Exercise details >> Every line below that contains the word "agent" must be copied.

Saved data entries:
• • •

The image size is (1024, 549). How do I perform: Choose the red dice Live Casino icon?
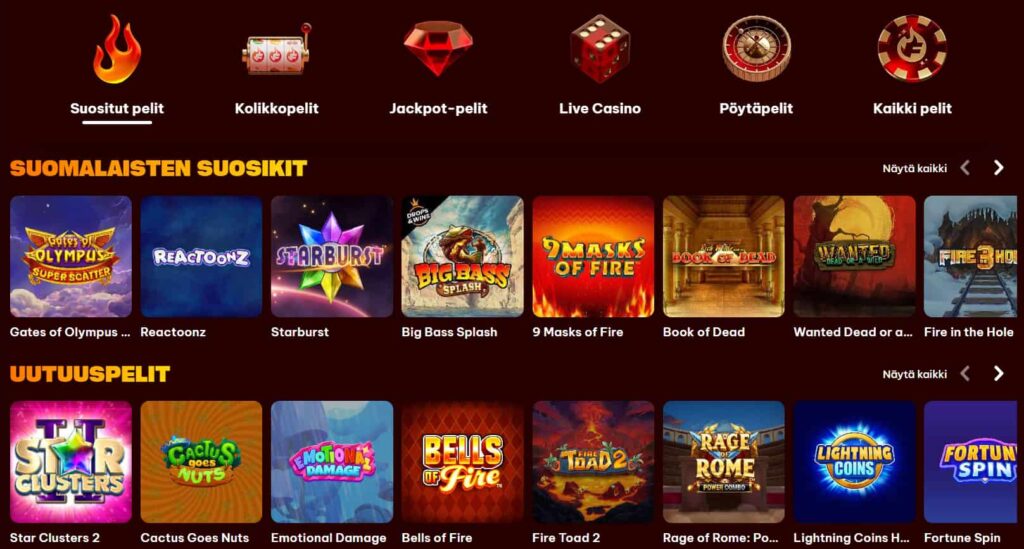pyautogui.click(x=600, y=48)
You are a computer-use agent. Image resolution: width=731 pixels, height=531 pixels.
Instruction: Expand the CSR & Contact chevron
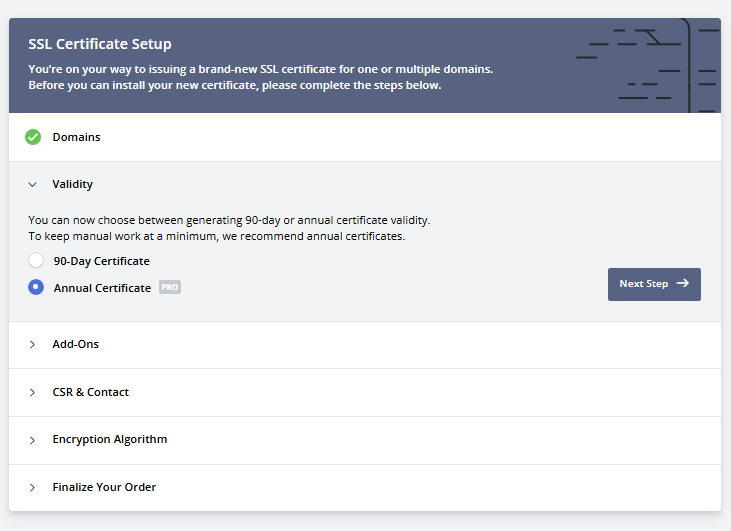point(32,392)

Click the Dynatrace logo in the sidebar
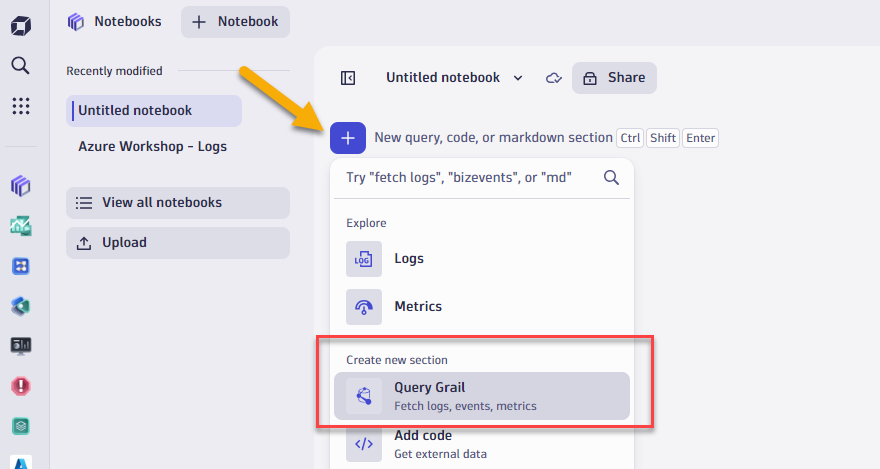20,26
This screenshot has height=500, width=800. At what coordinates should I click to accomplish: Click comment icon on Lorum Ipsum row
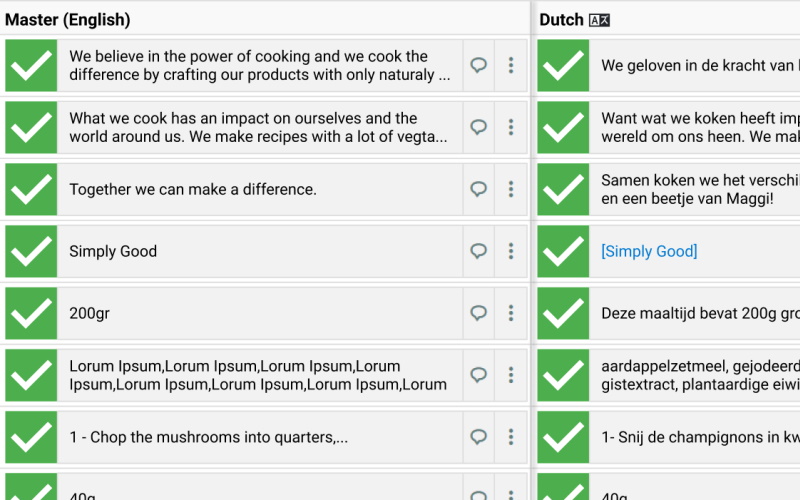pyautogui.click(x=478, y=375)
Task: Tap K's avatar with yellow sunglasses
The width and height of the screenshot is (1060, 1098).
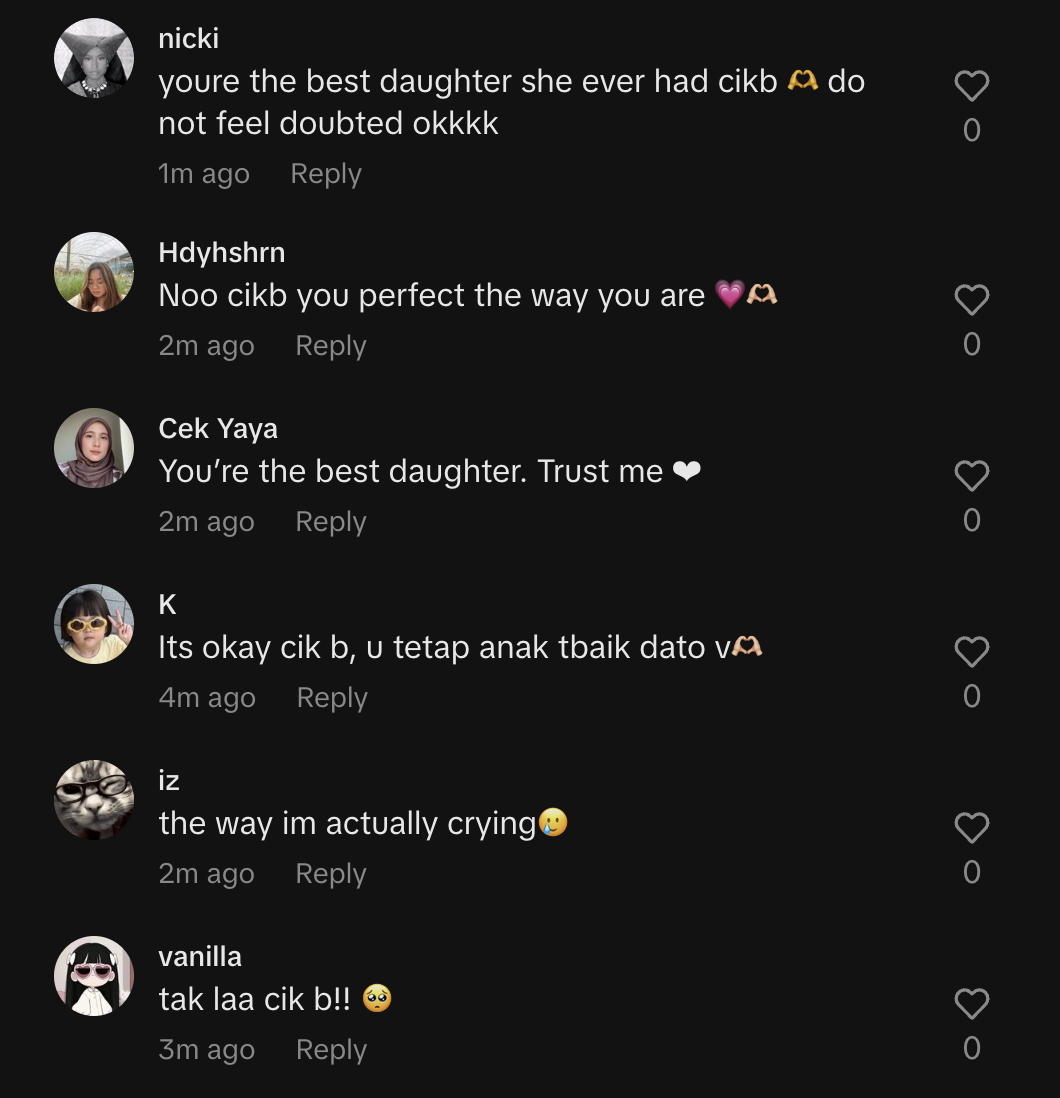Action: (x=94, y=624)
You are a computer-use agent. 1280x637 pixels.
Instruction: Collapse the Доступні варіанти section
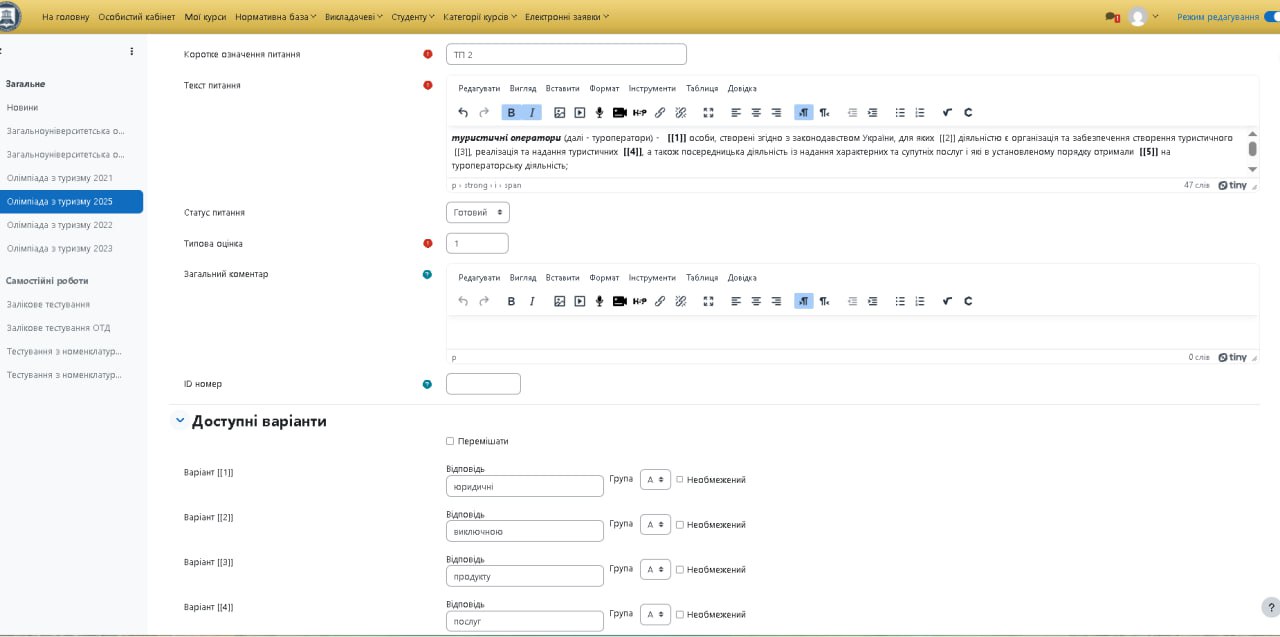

• • •

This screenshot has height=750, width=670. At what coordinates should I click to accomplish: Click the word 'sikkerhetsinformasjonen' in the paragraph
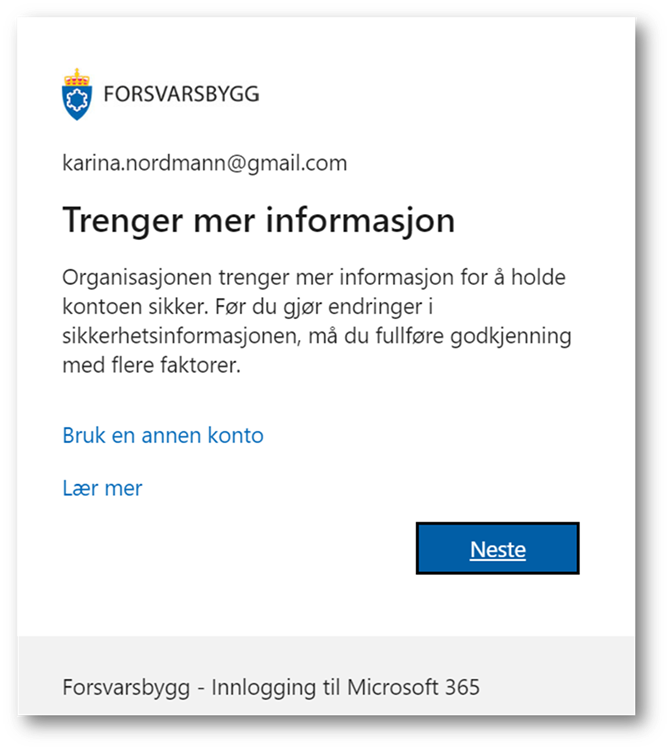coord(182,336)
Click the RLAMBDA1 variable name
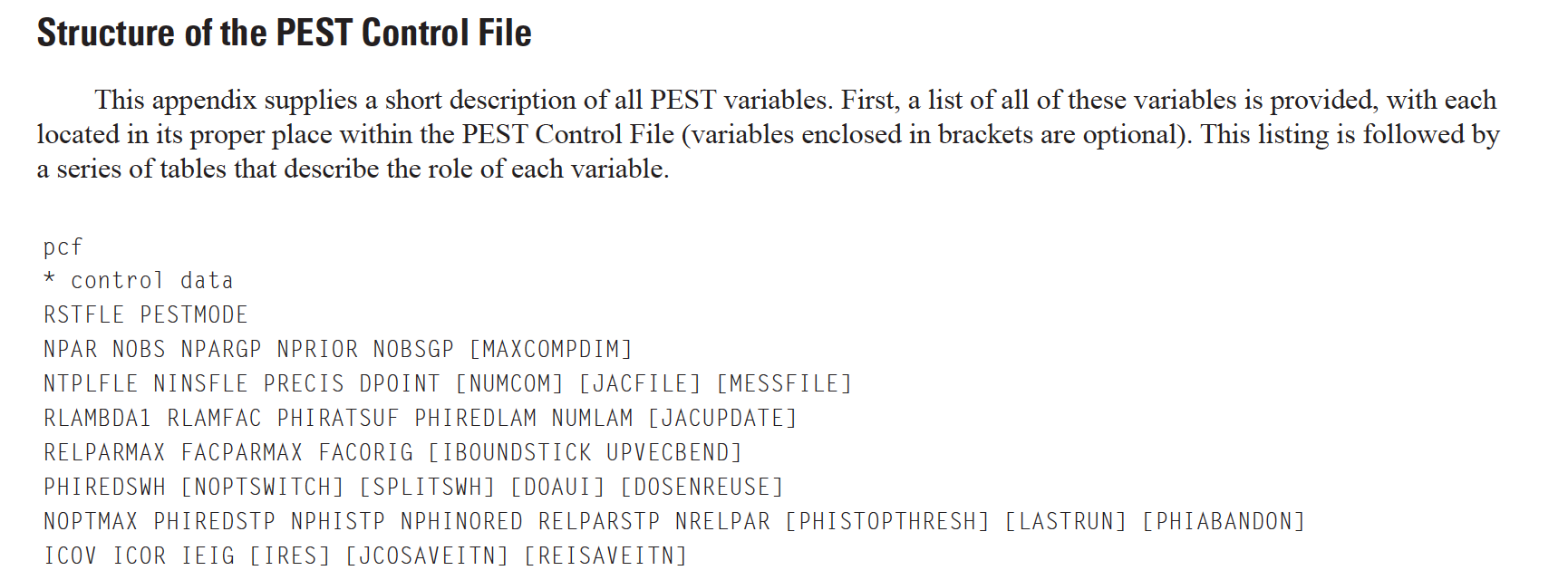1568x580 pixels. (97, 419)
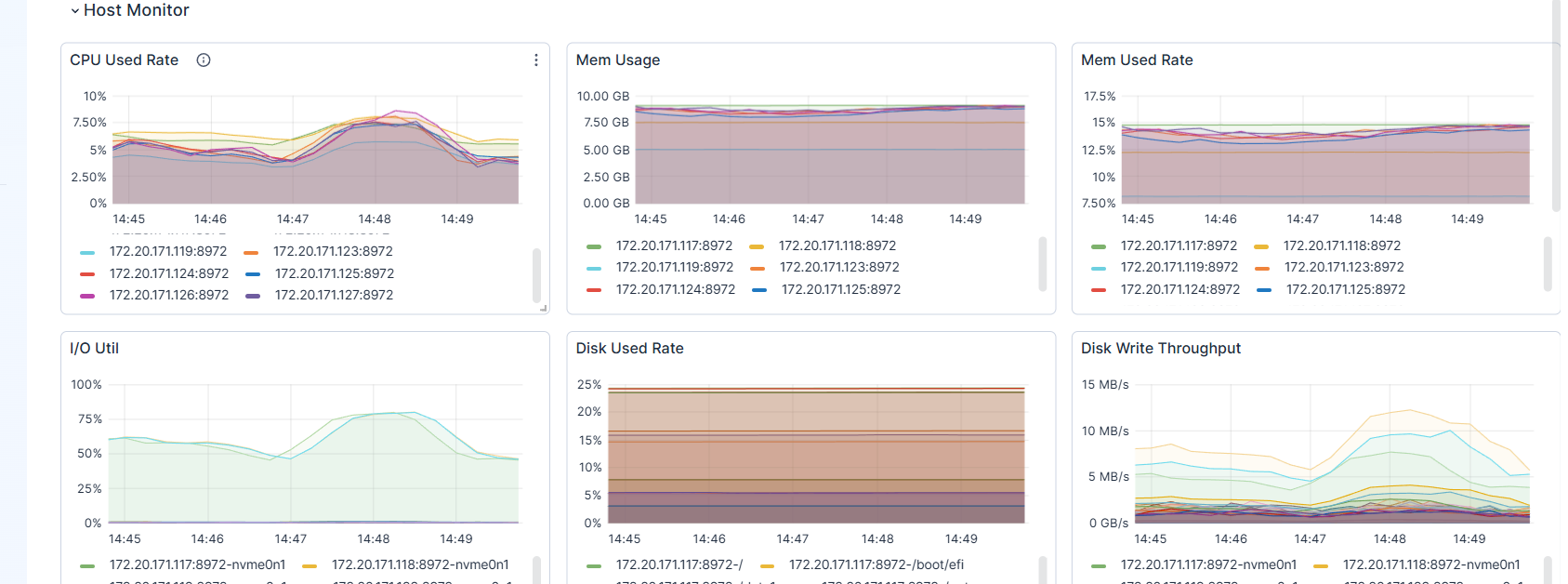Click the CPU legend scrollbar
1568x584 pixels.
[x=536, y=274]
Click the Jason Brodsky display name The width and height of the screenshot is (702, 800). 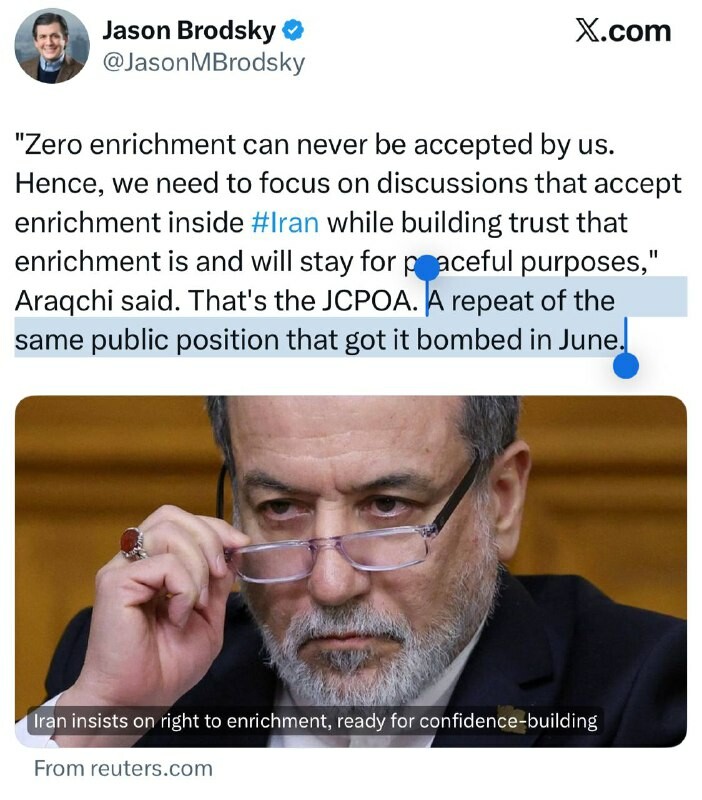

• • •

Written answer >>
You are a computer-use agent. Image resolution: width=731 pixels, height=531 pixels.
You are a computer-use agent. 1280x637 pixels.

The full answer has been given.